Proposed INN lists (8,9), published by the WHO, are the source of the majority of sequence information in Thera-SAbDab. These are released biannually (one in January/February and another in June/July) and—since list P95 in 2006—represent a reliable record of variable domain sequences for all antibody- and nanobody-related therapeutics granted a proposed INN. Of the 129 antibody-related therapeutics proposed before 2006, we were able to find sequence information for 47 (36.4%) through the IMGT mAb-DB (http://www.imgt.org/mAb-DB/). Although we continue to search, and joint academia-industry initiatives such as Abvance encourage their release (https://www.pistoiaalliance.org/projects/abvance/), sequences for the remaining 82 may never become public knowledge. All sequences are then numbered by ANARCI (17), which uses Hidden Markov Models to align input sequences to pre-numbered germline sequences. Assigning a numbering allows users to more easily interpret the significance of mutations in near-identical sequence matches. For example, if the mismatch occurs in the extremities of the framework region, it may be judged to have minimal effect on binding site structure.

Structural data

Thera-SAbDab compares all numbered therapeutic sequences to the structures in SAbDab (16), which prefilters the PDB (15) for all structures whose sequences align to B-cell germline genes. As all SAbDab structures are also pre-numbered, the comparison of therapeutics to public structural space is efficient. All the existing functionality of SAbDab (e.g. interactive molecular viewers and numbered structure downloads) is made easily accessible from Thera-SAbDab search results.

Therapeutic metadata

Therapeutic metadata comprises a mixture of inherent characteristics and continually-changing status updates. Certain static properties can be acquired automatically. For example, light chain type is identified through our ANARCI germline alignment (17), while isotype, INN Proposed and Recommended years, and intended target(s) can be harvested directly from the INN lists. Sequence comparison can also be used to identify where different INN names refer to identical variable domains. Other characteristics, such as which companies are involved in therapeutic development, must be manually curated at the time of deposition.
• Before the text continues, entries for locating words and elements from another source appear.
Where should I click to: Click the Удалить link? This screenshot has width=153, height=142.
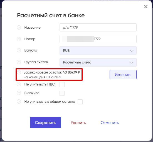coord(78,123)

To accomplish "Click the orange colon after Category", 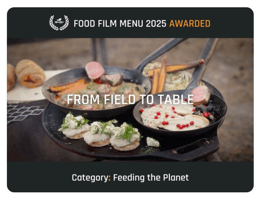I will pyautogui.click(x=109, y=178).
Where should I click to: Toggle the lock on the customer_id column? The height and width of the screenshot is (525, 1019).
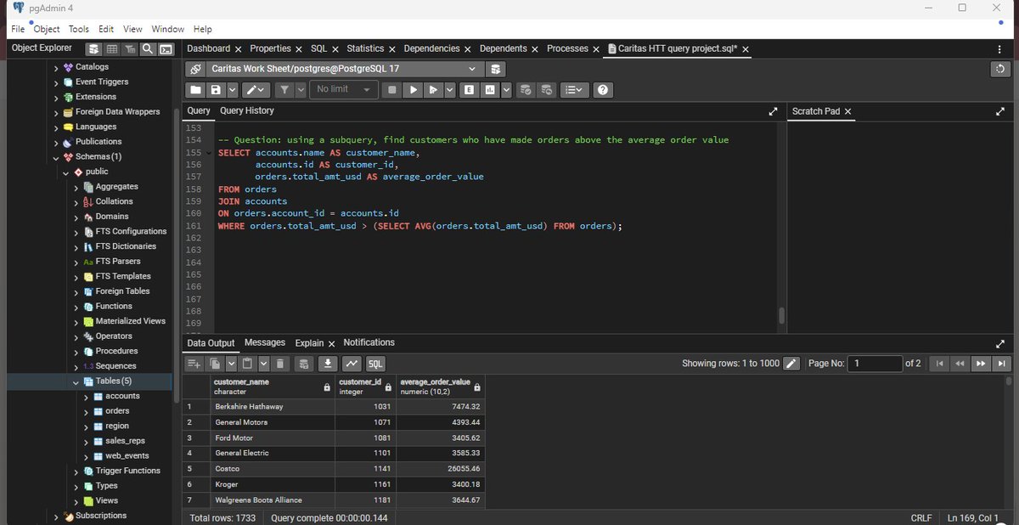(388, 387)
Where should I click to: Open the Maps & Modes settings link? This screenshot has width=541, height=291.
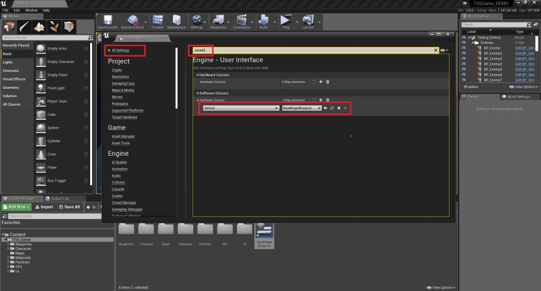[122, 89]
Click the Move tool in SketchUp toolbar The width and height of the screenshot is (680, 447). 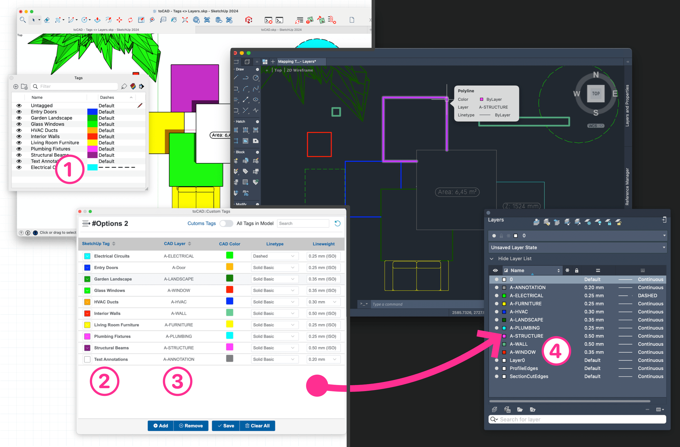(119, 20)
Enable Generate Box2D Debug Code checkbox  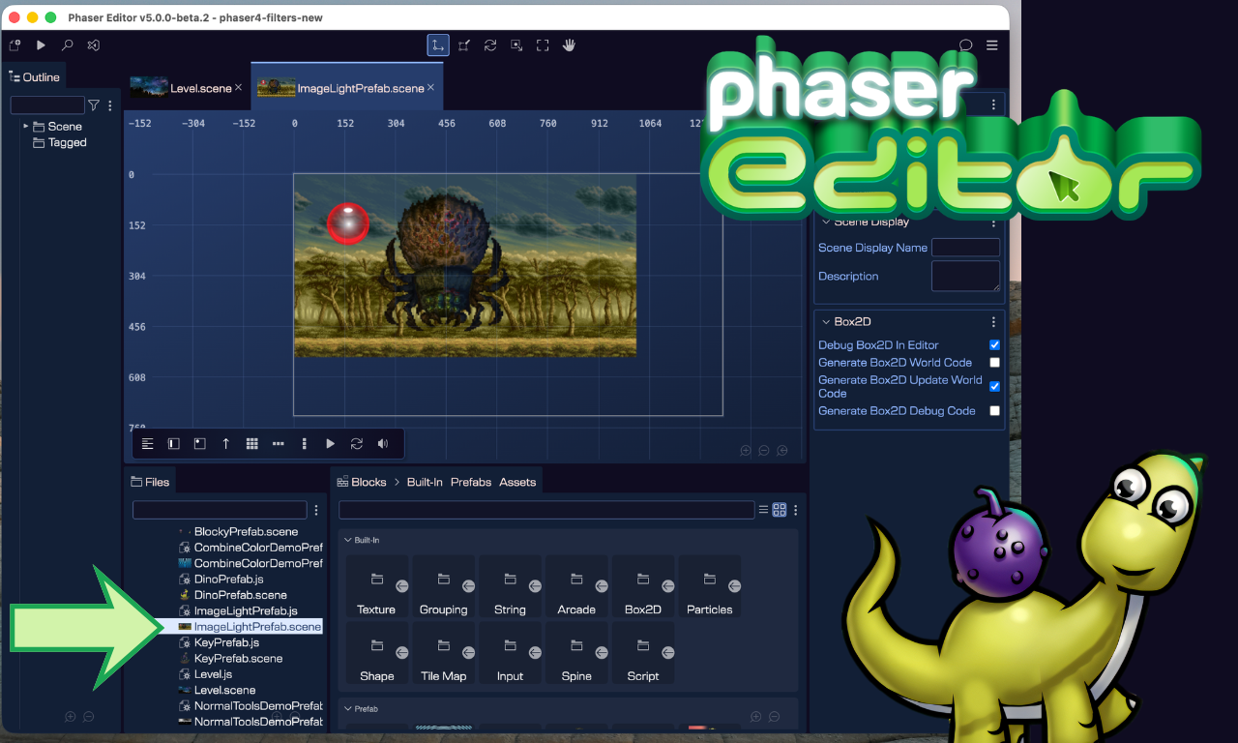pyautogui.click(x=994, y=411)
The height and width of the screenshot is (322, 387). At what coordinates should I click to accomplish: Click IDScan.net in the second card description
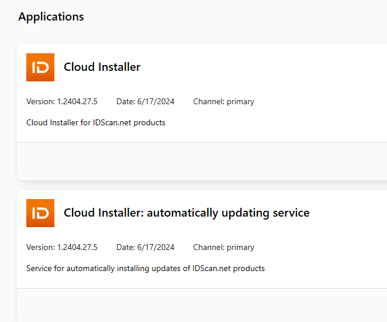212,268
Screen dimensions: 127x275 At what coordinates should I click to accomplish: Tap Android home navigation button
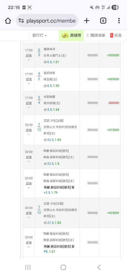click(63, 267)
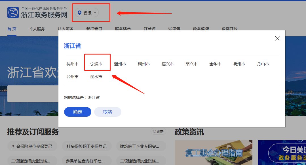Click the location pin icon beside 省级
Viewport: 306px width, 165px height.
coord(79,12)
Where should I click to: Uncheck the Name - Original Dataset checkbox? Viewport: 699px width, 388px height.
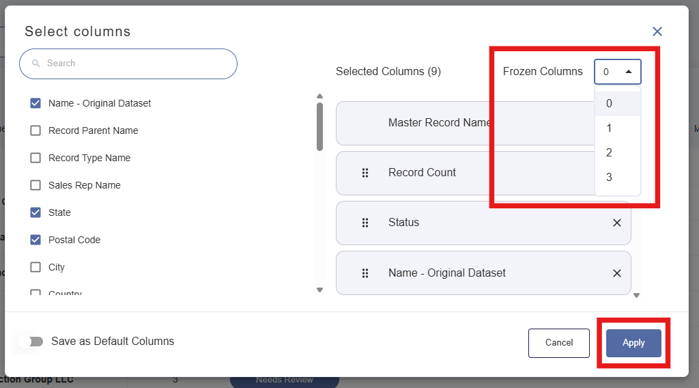click(x=35, y=103)
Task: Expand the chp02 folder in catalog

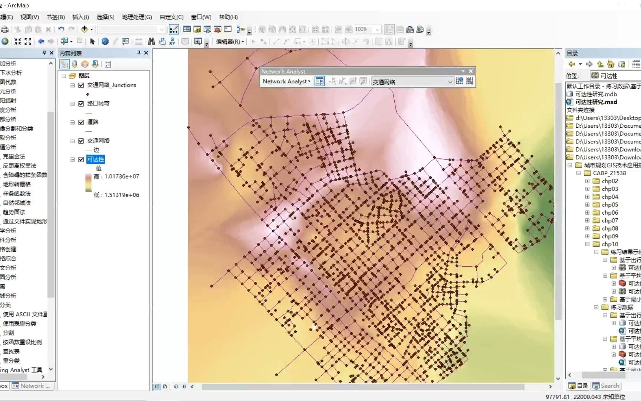Action: point(587,181)
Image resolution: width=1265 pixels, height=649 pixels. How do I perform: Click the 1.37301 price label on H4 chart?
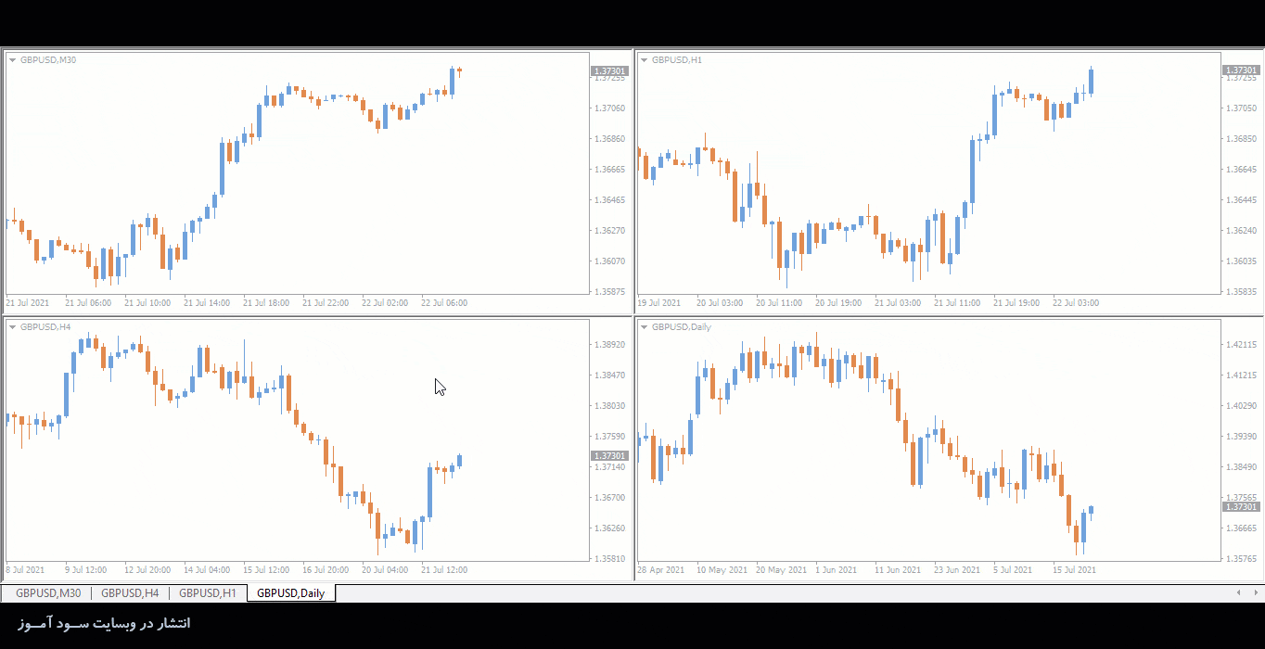(x=609, y=456)
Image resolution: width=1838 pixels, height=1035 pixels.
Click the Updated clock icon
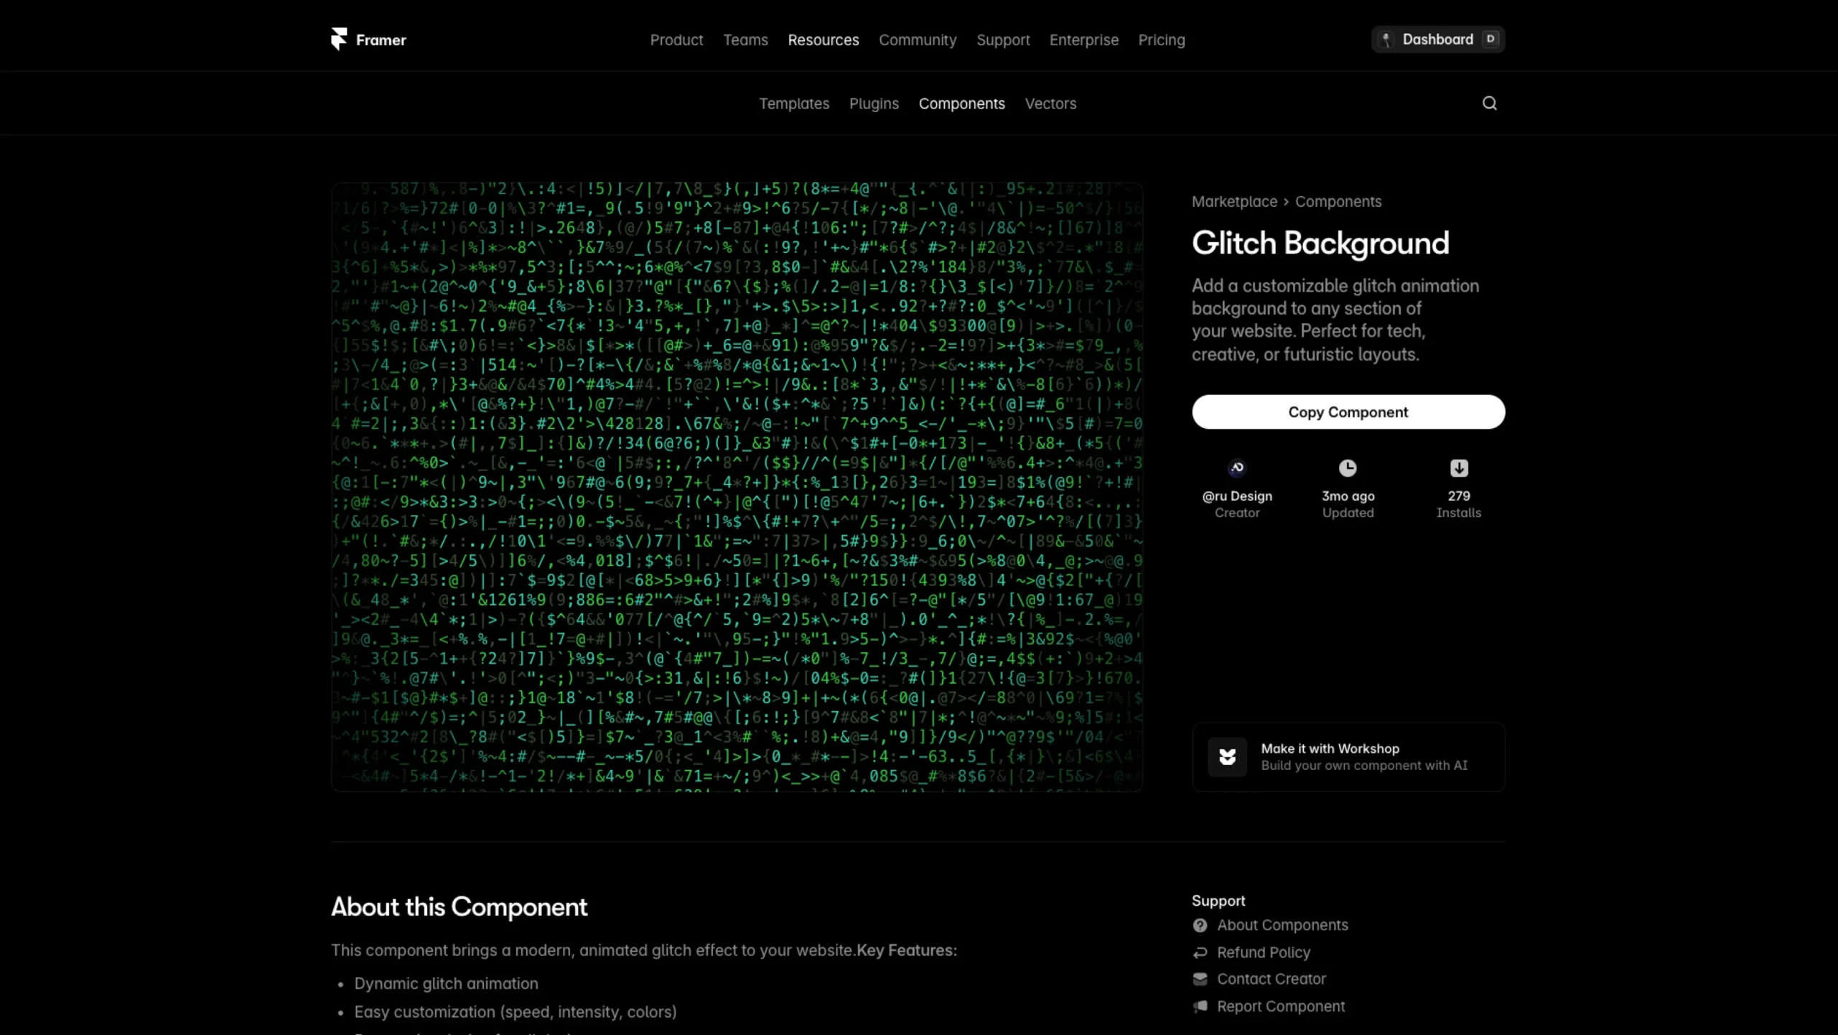pyautogui.click(x=1348, y=468)
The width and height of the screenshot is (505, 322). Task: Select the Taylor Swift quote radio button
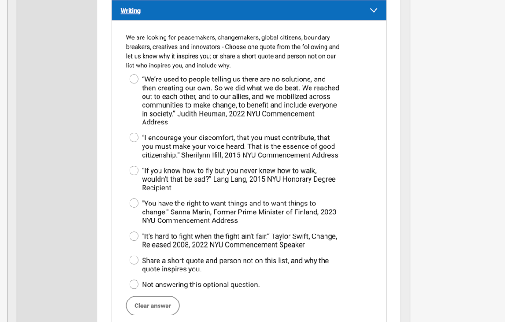coord(134,236)
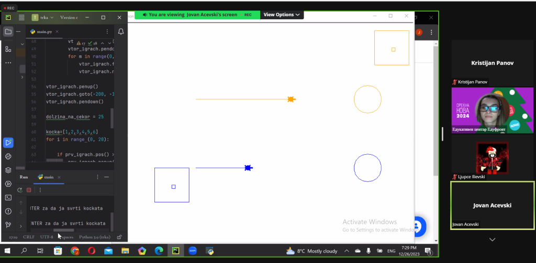Open the Python Console tool window
The width and height of the screenshot is (536, 263).
tap(8, 156)
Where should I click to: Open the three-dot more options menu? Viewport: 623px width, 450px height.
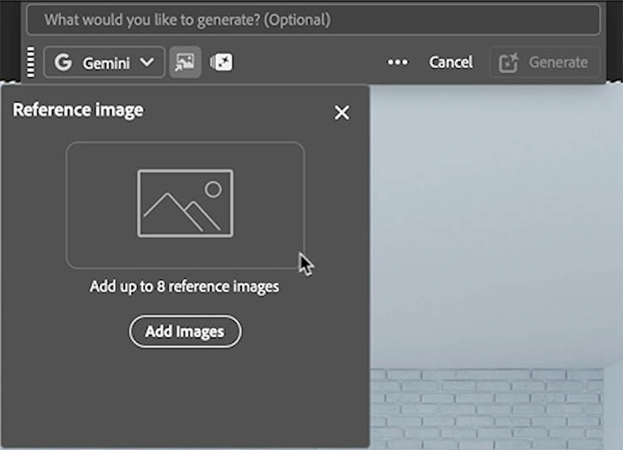point(398,62)
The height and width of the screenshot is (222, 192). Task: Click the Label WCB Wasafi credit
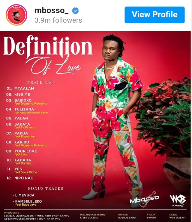pos(177,216)
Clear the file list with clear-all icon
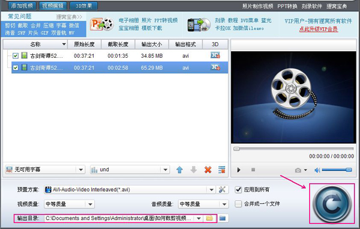Screen dimensions: 360x229 (222, 170)
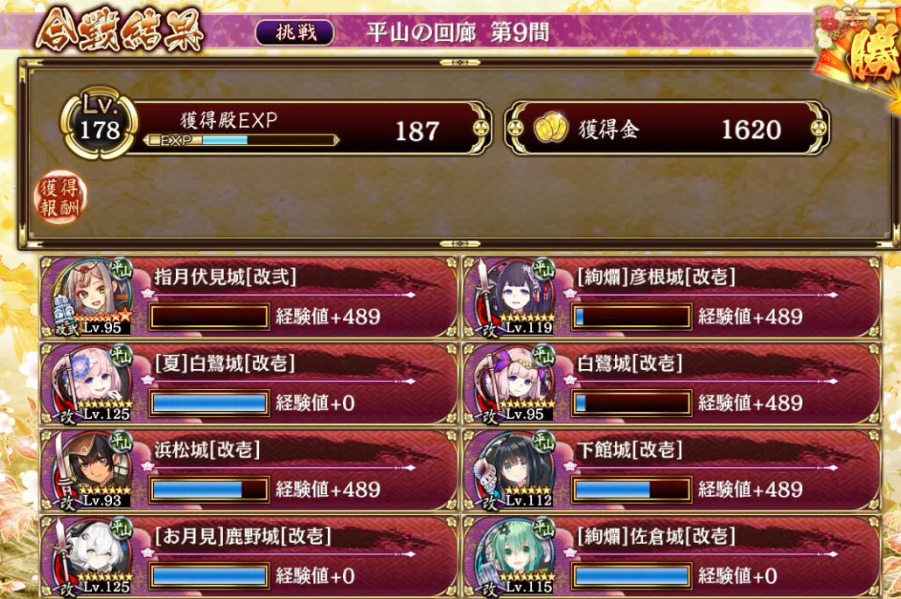901x599 pixels.
Task: Click 浜松城 experience gauge bar
Action: point(209,490)
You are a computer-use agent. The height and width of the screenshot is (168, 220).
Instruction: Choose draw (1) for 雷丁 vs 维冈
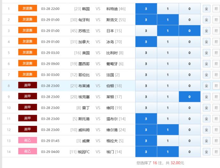pos(168,108)
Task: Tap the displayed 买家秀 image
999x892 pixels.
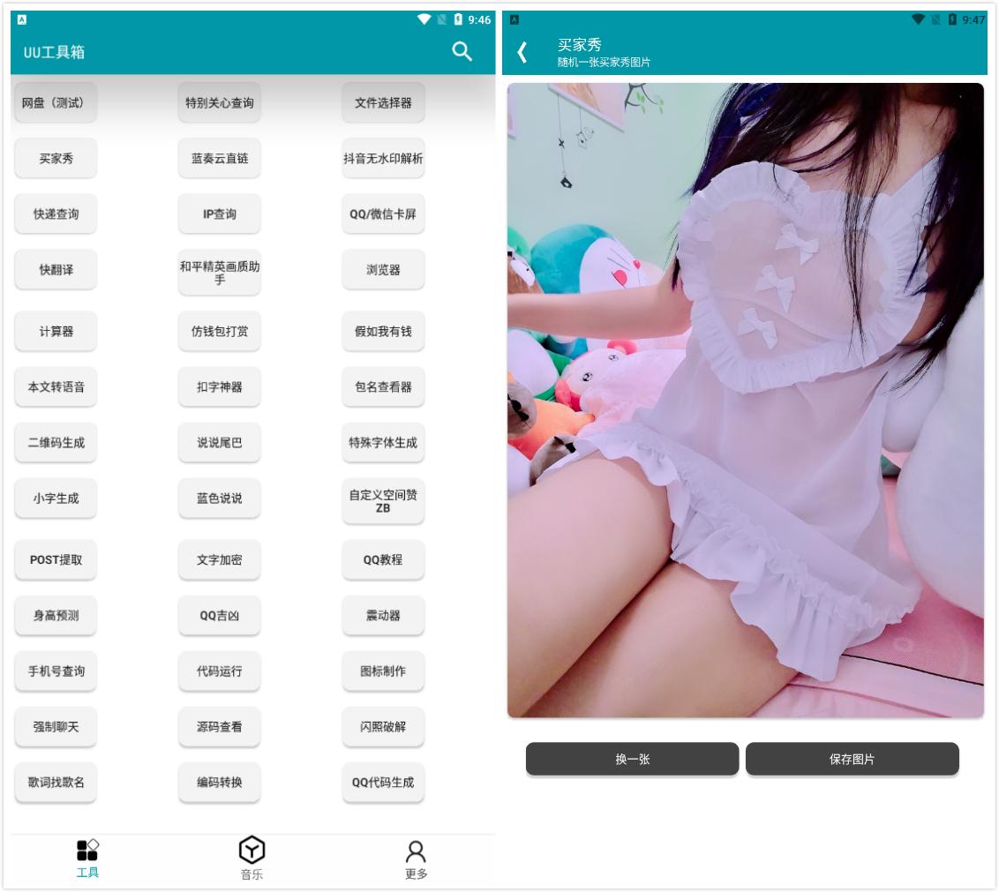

Time-dependent characteristics for new entries are also manually curated after sequence identification, and thereafter every 3 months. We source clinical trial information, developmental status, and investigated condition data from a range of sources including AdisInsight (https://adisinsight.springer.com), ClinicalTrials.gov (https://clinicaltrials.gov), and DrugBank (https://www.drugbank.ca). These websites are updated more regularly, and so are preferable sources for this time-sensitive metadata; we include these fields in Thera-SAbDab to allow for more pharmacologically-relevant searches, as well as to identify all post Phase-I candidates for inclusion in our five updating developability guidelines (18).

CONTENTS

As of 5 August 2019, Thera-SAbDab is tracking 558 INNs, representing 543 unique therapeutics. Of the 558 INN names, 473 could be mapped to variable domain sequences (87.1%), representing 461 unique therapeutics with sequence data. 436 were monoclonal therapies (three pairs of which share identical variable domains: avelumab & bintrafusp, losatuxizumab & serclutamab and radretumab & bifikafusp), and 25 were bispecific therapies. Plotting the cumulative sum of these unique therapeutics by year deposited in a WHO ‘Proposed INN’ list shows an exponential increase since the early 2000s (Figure 1).
Figure 1.

The number of antibody- and nanobody-related therapeutics assigned an International Nonproprietary Name (INN) by year. A record number of 72 of these therapeutics were recognized by the WHO in 2018.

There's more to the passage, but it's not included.